Lucky Aces: 1945, Eagle Comics #2 (Rural). 1918, France, four pilots of the Dawn Patrol are known as the Lucky Aces. Ace of Diamonds is Roger Mac Donald, scion of a wealthy Baltimore family. Ace of Clubs is Lt. Larry Harkness, former race car driver. Ace of Spades is Jerry Frisco, ex-boxer, bodyguard and football pro, but now the lucky “Ace”. Ace of Hearts is Gregory Abbott, ex-artist and actor. After the War, they reunite first every ten years. Larry becomes president of the Central Airlines. Then, during another reunion, one fateful December day in 1941, War breaks out anew. They re-enlist, retaining their ranks as lieutenants. Stationed on an island known as “X” their job is to train new recruits, and to once more fly dawn patrol. Their planes have their aces painted on them. While no longer the young bucks they once were, they have experience on their side.
  Lucky Lee: 1941, Liberty Scouts #2 Centaur). Lee Gates is a superstitious man and he feels that he has a good luck gold coin. Through a series of lucky incidents, he makes a fortune, stops thieves, finds an island of beautiful Amazons and escapes certain death several times.
  Lucky Wings: 1937, Funny Picture Stories #6? (Centaur). The Lucky Wings are Bill and Tom (the one with the mustache), two adventurous newsreel men who travel the world and face villains of all stripes in pursuit of their stories. Note: Look under "W" for another Lucky Wings.

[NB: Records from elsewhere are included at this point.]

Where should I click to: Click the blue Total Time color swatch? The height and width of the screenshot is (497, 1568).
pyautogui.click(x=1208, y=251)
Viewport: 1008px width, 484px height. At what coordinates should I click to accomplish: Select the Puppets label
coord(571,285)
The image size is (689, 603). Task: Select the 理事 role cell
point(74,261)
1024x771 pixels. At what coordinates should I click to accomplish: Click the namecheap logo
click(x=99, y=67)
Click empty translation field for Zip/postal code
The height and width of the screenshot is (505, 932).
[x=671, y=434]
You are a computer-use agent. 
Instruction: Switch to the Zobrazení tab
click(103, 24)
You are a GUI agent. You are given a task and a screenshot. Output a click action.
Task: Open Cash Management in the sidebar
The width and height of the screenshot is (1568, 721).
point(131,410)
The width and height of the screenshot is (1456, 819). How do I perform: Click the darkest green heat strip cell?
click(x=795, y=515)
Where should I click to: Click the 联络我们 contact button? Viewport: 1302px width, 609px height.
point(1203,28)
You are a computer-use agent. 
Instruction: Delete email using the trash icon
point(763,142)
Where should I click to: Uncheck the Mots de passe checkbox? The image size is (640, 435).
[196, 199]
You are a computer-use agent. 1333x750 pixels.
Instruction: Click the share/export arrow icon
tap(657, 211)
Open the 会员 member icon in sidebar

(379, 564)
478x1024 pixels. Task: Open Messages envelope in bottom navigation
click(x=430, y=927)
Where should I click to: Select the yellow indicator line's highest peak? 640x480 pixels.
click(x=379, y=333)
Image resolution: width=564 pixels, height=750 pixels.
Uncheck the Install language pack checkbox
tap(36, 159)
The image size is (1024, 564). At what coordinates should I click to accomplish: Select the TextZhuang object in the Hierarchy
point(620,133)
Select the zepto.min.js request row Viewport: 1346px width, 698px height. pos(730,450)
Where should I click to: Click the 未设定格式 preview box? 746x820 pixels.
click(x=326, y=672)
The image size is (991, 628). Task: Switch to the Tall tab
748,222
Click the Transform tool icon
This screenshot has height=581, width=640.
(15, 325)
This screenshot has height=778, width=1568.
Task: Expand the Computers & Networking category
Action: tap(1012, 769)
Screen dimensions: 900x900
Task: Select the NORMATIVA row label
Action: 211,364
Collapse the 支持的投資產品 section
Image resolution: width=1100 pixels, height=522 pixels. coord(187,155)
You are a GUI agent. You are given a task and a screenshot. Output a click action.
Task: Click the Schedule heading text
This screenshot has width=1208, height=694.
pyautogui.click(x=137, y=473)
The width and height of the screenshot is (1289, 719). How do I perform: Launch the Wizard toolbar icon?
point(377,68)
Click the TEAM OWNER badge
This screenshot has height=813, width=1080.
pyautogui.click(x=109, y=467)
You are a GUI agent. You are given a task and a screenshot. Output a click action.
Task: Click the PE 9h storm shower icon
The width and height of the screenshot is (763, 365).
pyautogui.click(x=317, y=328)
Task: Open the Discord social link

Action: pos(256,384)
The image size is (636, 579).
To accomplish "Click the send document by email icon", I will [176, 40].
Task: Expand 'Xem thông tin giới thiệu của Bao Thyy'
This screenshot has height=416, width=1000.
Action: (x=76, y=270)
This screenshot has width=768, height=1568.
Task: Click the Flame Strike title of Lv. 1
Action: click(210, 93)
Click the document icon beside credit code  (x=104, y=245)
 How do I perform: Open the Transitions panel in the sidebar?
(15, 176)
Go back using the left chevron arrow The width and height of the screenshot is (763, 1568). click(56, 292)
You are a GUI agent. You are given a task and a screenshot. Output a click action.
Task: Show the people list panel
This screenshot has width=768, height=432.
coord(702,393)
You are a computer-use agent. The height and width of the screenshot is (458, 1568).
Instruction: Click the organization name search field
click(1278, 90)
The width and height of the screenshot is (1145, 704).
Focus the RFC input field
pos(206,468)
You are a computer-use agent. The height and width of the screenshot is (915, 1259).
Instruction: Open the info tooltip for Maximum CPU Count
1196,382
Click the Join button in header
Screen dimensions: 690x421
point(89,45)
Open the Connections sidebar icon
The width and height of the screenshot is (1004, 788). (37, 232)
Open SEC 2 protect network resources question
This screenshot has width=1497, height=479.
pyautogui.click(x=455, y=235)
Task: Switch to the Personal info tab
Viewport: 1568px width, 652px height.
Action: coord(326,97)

  Lucky Lucifer: 1940, Colossus Comics #1 (Sun). Pilot Lucky Lucifer doesn't wait for America to enter the War as he goes to England and joins them to fight the Axis. His plane is marked by a horseshoe and a devil's head. He's helped by his American buddy Slipstream Barry.
Luckyman: 1945, Star Studded Comics #1 (Cambridge House). Able seaman Danny Barr is incredibly lucky which he uses to be bad luck against crooks. Wonder how long his luck will keep him safe from apparently being a chain smoker though.
Lu-nar: 1941, Wonderworld Comics 28-33 (Fox). Lu-nar or Lunar is an alien with some super-strength who seems to be a bit of the Johnny Weissmuller Tarzan type in his outlook on Earth civilization. But, to his cab driver buddy Beanie's dismay, he goes about doing the superhero stuff. Basically a good-natured humerous super-hero strip along the nature of Johnny Thunder as opposed to Super-Snipe.
Lynx: 1940, Mystery Men #14 (Fox Features). "Endowed by a famous biologist with tremendous energy to overcome all obstacles", Jim goes after racketeers as the Lynx with the help of Blackie the Mystery Boy. The story goes, he was originally the Moth but due to possibilities of a lawsuit from National (Batman), the name was changed on the already finished boards, thus he had the superpower of flight and a much different costume than later. In issue #27, he gets a girlfriend, Anna Ryan who is an ex-gun moll with a pretty good left hook though not a good shot. She is unaware that her boyfriend is the costumed hero, even though the kid sidekick has the same name.